# [TASK DIRECTIONS]
Read the records and gather each line that includes "label".

# [Records excerpted from a collection]
BEGIN
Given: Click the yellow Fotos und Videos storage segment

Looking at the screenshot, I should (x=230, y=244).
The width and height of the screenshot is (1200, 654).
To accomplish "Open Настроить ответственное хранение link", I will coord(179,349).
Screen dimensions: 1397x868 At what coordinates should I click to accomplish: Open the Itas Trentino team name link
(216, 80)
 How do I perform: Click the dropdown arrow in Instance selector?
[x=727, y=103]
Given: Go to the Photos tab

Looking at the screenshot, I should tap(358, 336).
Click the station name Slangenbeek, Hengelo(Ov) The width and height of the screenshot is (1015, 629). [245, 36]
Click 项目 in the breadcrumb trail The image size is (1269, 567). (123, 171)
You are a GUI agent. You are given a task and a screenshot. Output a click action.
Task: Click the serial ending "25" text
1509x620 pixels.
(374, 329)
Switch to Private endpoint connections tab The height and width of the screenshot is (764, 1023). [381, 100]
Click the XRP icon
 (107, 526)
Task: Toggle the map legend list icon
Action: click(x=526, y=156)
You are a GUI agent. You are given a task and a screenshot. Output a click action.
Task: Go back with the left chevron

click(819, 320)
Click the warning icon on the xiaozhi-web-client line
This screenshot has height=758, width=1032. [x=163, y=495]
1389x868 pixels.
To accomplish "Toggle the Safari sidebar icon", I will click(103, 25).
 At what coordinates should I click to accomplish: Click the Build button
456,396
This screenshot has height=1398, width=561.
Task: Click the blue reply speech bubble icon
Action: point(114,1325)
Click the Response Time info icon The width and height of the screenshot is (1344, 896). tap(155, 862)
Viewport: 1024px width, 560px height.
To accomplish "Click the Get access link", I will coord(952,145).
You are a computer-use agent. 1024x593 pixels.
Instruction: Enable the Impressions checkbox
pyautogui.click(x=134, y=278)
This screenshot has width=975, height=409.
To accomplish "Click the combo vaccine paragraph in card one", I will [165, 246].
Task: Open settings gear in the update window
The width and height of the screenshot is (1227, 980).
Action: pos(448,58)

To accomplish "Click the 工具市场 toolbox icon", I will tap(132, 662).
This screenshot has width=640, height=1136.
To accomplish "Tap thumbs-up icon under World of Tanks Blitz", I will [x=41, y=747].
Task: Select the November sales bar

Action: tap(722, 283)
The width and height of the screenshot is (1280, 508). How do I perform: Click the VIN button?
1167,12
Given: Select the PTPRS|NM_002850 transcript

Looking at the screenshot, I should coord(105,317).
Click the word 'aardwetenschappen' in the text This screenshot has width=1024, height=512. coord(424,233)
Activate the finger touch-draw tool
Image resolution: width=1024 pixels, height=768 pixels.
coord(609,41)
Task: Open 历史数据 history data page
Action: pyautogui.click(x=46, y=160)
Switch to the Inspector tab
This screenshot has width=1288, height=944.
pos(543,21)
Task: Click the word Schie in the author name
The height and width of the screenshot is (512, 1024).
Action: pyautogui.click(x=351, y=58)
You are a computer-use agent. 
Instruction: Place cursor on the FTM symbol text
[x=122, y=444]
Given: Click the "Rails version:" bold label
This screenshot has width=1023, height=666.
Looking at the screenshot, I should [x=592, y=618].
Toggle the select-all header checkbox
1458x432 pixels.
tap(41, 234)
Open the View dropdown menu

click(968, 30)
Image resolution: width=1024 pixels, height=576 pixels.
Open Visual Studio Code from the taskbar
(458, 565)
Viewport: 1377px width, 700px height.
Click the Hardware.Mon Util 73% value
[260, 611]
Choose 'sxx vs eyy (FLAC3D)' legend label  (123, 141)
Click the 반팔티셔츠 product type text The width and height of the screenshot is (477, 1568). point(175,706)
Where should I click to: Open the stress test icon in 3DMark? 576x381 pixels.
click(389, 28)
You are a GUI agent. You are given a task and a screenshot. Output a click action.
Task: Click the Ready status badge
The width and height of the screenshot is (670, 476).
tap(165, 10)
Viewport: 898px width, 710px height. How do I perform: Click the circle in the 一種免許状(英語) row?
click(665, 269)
END
# [YOUR RESPONSE]
Given: Click the "Rails version:" bold label
Choose 'sxx vs eyy (FLAC3D)' legend label  (123, 141)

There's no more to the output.